My first "atheist" activity was a debate which was co-sponsored by Campus Atheists and Secular Humanists, now Campus Atheists Skeptics and Humanists at the University of Minnesota. Since then, I have tried to go to events when they are interesting and financially supported the group on occasion, because CASH has some great resources available to them that other local atheist groups do not. For example, predictable meeting spaces, easy access to market ideas, a large population of people who may be primed to find an identity and/or make the world a better place, volunteers who can meet more frequently and opportunities for funding and grants which don't exist for non-student groups.
While CASH has tons of benefits available to them, the leadership has gotten off track at times. It can be easy to take all of these benefits for granted, especially getting funding from student service fees which eclipse funding other atheist student groups receive around the country. It can also be easy to fall into the temptation to "phone it in" despite working hard to organize a few larger events during the year, weekly events can be daunting and it is easy to throw another game night or pizza party, week after week, simply because of apathy. Some people are great at being accountable and others need more motivation. This should be a lesson to other student groups: non-students are watching!
Student group leadership changes each year, which I think is a great thing, even though you can be throwing the dice and having to live with whoever was convinced to devote a ton of time to the cause for the next semester or year. Since I've been following CASH, I have seen some great leaders graduate and move on, some not so great leaders thankfully moving on to things they are better suited for. Over this last year, I have seen a better focus on making CASH a great organization, rather than just a group of friends who like to hang out and use student service fees to buy pizza.
Here are the things CASH has done well over the last year:
1. Had regular communication. When CASH wasn't as great, one sign was a lack of communication. Their website or Facebook pages were rarely updated and when they were, it was often the day of the event, or the day before. For someone who isn't on campus, or for people who like to go to interesting events, it's really important to know these things ahead of time. It also shows you care about the events you're planning.
2. Had a variety of events. While I hate on things like South Park night, or game night and prefer discussion and speakers, if you only have one type of event, you'll alienate people who like the other events.
3. Supported the diversity of opinion among atheists. Atheists aren't some unified front with total agreement on every issue, particularly about what role should atheists have in making the world a better place and how to accomplish those goals. If we can't even speak with each other about things we don't agree on, how are we ever to convince non-atheists to support causes we value?
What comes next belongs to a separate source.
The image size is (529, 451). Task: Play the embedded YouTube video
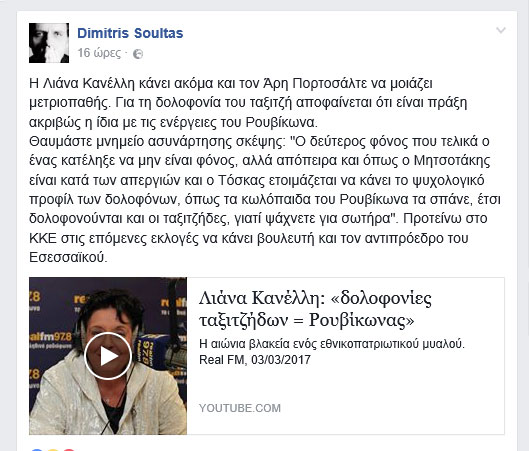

4. Learning lessons at conferences. The Secular Student Alliance holds a number of leadership conferences each year. While some students can use this as an excuse to goof off and skip speakers, CASH's leadership, at least some, got a lot of value from the speakers and talking with other student leaders.
5. Bridging the summer gap. I received an email from Jeff Mondloch at the end of June. That has never, ever happened before and was great to see. In the newsletter, he let people who live in town, or take classes over the summer, that CASH is already planning for next year (awesome) and put out a notice about am interesting non-CASH, but atheist-related event people might like to keep them interested.
From a non-student, but avid supporter of a student group, I'd like to let volunteers of student groups know that communication matters, reaching out to the local, non-campus atheist community can be a great way to get funding, if you need it, meet interesting people with different experiences. Also, know that what you do matters. If you're heart isn't in it, or your priorities are different, work as hard as you are able to, even though you may not be getting paid, because what you do matters. If you can't find that good balance, work hard at grooming someone who can help you or replace what you are doing. If you dread going to another meeting to plan the next event and you try hard to come up with excuses, think about passing the torch. Also, don't be afraid to ask community leaders for help. While non-students can be busy, they may be motivated to support your cause and ease some of your burden.
I know I usually write about things as a rant, but I'm happy to report that CASH is doing well and I look forward to the next year.